▸ **Excerpted text**
========

An ariticle on what Alpha Rolls really mean and do to our dogs.


What “alpha rolling” is really doing to your dog — RespectYourDog.Com

Norske Artikler


To those unaware, alpha rolling is the physical act of forcibly rolling a dog over on his side or back, pinning him there until he is forced to submit. The objective is to assert “who’s boss”, and for the dog to reach what popular media has dubbed “calm submission”. It is dangerous and based on flawed understanding of how dogs work.

What you think alpha rolling does to your dog
As you’ve probably been led to believe by reading a dated book, or by watching the more recent “Dog Whisperer” by Cesar Millan, you’re under the impression that your dog needs to be told who’s in charge and that the best way to do that, is via an alpha roll. In your head (and I don’t blame you), this will effectively establish you as the “pack leader”, and the dog will be content now knowing it’s proper place in the “pack hierarchy”.

What you think alpha rolling tells the dog about you
You think that a firm alpha rolls shows the dog that you are strong, and willing to take charge.

What alpha rolling really does to your dog
To understand this, you must first understand the three basic mechanisms a dog has when faced with danger. 1) Flight. This is exactly what it sounds like. If presented with danger, flee to get away. 2) Fight. Also what it sounds like. If presented with danger, fight to protect. 3) Submit. If option 1 and 2 fail or are otherwise unavailable, submitting is a last ditch effort to communicate not being a threat, and hoping that the danger will go away.

When performing an alpha roll you are forcibly holding the dog in place, thus eliminating option one, which is flight. In many cases you will experience that the dog attempts to fight, which is option two. When the dog realizes that he can’t win, he will move on to option three, submit, and hope that you will go away if he remains completely still.

Since the large majority of aggression and behavioral problems stem from insecurities (not because he wants to “dominate” you/someone else), forcibly alpha rolling the dog will just serve to make the problem even worse. In other words, when you really should work with the dog to help him overcome his insecurities, you are instead manhandling him exacerbating the problem.

This is logical if you think about it. What if you were insecure about something and someone forcibly pinned you to the ground? Would that make you more or less insecure?

========

▸ **Material provided**
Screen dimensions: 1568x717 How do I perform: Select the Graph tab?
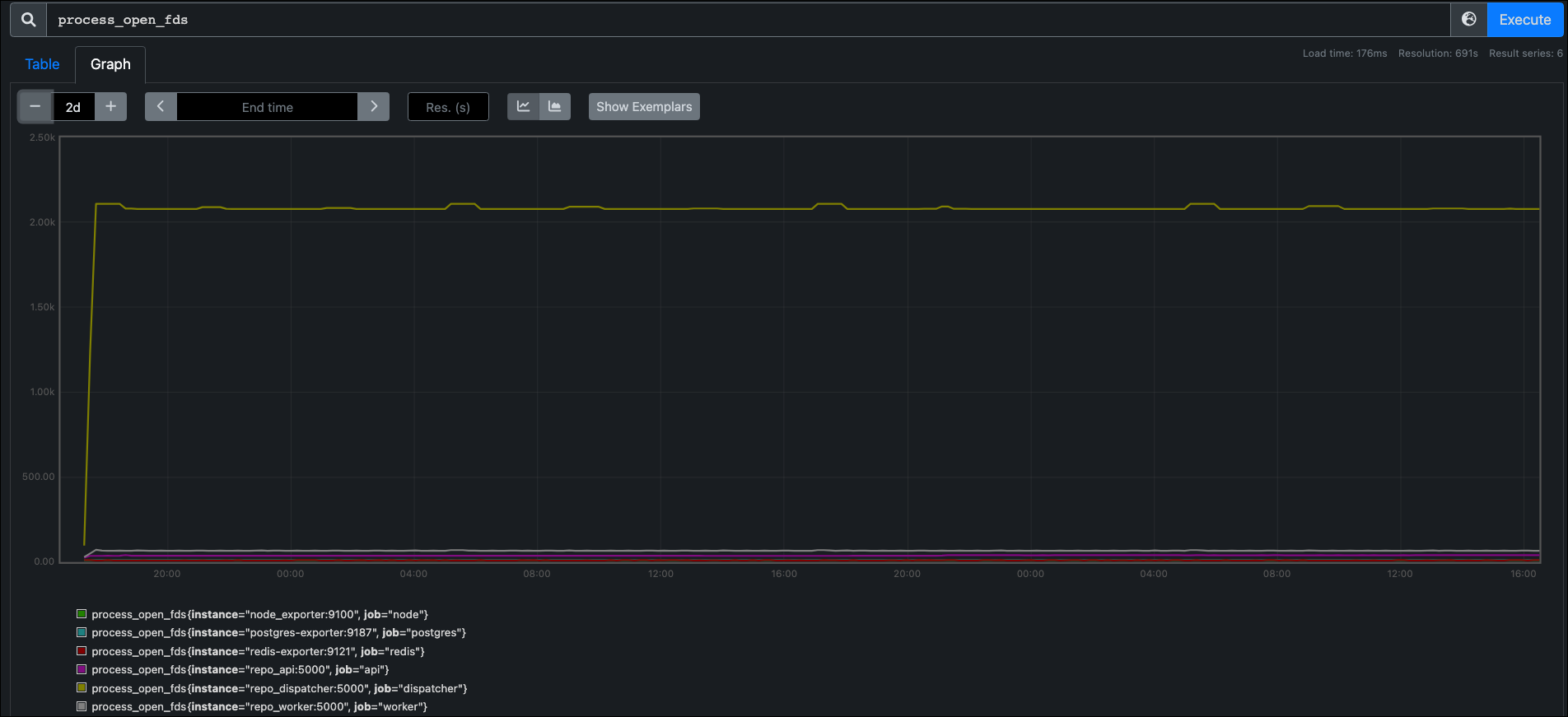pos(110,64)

========

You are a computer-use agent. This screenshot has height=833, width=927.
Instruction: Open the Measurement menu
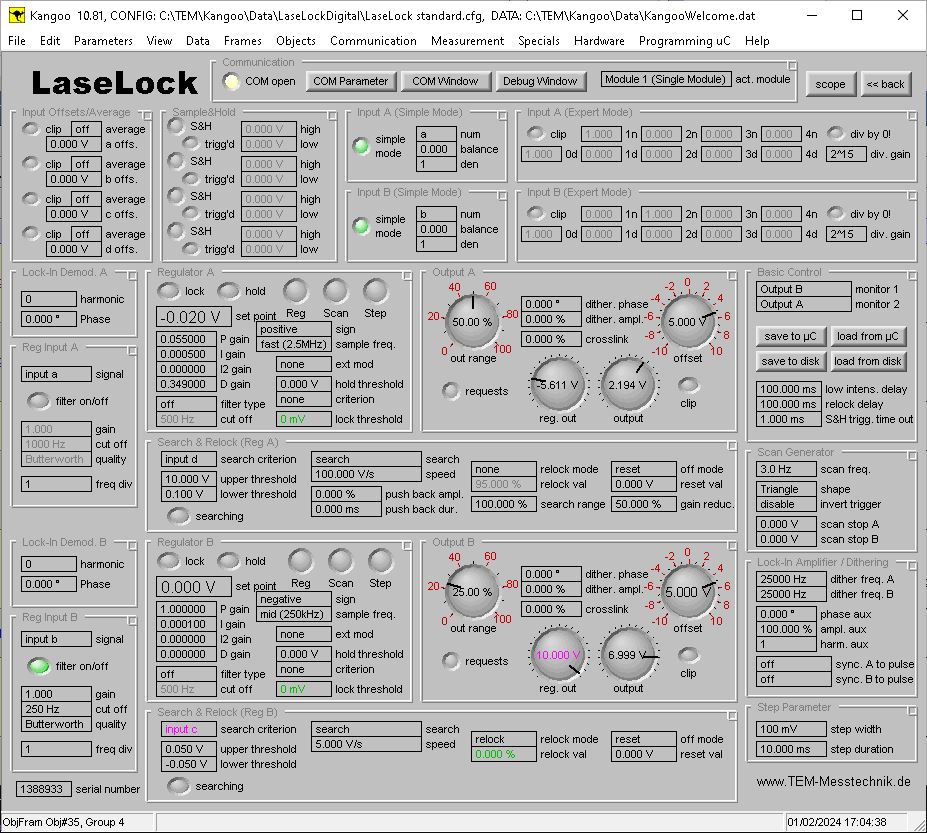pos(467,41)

========

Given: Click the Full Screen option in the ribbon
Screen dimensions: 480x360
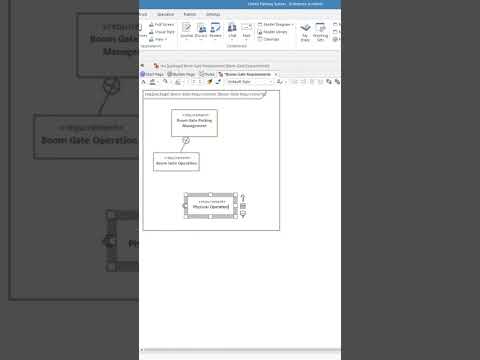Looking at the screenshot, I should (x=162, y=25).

========

▸ **What to do**
1. From the records, copy out word for word the lines from the one containing "Screen dimensions: 1568x717" to the one containing "pos(110,64)", including both of those lines. Leave the pictures out.
2. Continue the article on alpha rolling dogs from where it stops.

▸ **Answers in order**
1.
Screen dimensions: 1568x717 How do I perform: Select the Graph tab?
pos(110,64)

2.
Suppression does not equal correction
Since alpha rolling is often done in response to something the handler considers “wrong”, it effectively contributes to the suppression of warning signals that the dog gives off before something more serious takes place, such as a bite. For example: a growl is usually the dogs way of saying “back off, or I’ll bite!”. If you respond by alpha rolling the dog into forced submission, you are also suppressing his natural behavior (growling is natural), and teaching the dog that growling is ineffective as a warning signal. Do this enough times, and the dog will stop using growling as a warning signal altogether. Then, the next time the dog feels threatened, he will remember what happened the last time he tried to warn a potential threat by growling, and go straight to biting instead.

This in turn will usually be interpreted as “the dog attacked without reason” by an inexperienced owner, when in reality, that very same owner is to blame. Thus it is safe to conclude that simply suppressing behavior is very dangerous, and does nothing to help correct how the dog feels on the inside, and increases the chances of a bite immensely.

What alpha rolling tells the dog about you
Behavioral science clearly shows that the more secure a dog is, the less of a reason he’ll have to act aggressively towards other dogs. Despite what you might think, your dog is not being “dominant” or “asserting himself as pack leader” if he constantly tends to act out against other dogs / people. This is a very simplistic and flawed view of a much more complicated problem. Instead, he’s being a bully because he’s insecure. Do you think that playground bully who always kept picking on you back in grade school felt very secure about himself? It’s often those who bully most who are the most insecure, something behavioral science again shows.

So what then are you telling your dog by being a bully? That you’re insecure. So instead of showing him that you are a calm, trustworthy leader, you are demonstrating very effectively through aggression that you are a threat, and you’re doing so in much the same way a highly insecure dog would. To top it off, you’re making his insecurities even worse. Nobody wins.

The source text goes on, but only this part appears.